── Given entries ──

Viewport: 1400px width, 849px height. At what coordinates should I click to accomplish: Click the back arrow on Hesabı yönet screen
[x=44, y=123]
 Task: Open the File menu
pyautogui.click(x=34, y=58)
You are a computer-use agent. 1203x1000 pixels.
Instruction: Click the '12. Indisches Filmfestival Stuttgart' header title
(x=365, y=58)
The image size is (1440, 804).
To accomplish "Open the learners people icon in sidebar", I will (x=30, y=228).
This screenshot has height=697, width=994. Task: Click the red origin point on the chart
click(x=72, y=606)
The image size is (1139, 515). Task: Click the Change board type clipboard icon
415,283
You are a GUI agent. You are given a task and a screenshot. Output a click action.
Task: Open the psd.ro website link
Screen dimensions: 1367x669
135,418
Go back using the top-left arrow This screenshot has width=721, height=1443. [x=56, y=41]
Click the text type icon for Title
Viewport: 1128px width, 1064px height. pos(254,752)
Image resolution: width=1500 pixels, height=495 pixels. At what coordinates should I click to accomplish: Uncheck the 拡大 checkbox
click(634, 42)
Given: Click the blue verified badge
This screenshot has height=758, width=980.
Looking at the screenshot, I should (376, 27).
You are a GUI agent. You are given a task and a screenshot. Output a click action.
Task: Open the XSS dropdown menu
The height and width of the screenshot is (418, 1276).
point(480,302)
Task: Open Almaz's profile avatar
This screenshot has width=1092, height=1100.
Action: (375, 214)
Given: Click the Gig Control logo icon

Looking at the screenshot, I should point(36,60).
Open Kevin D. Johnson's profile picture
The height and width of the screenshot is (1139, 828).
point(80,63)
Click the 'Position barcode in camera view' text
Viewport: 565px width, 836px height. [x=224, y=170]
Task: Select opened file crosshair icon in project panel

───

Each line above that has the word "profile" must be copied.

■ Response for this exercise
Task: Open Almaz's profile avatar
Open Kevin D. Johnson's profile picture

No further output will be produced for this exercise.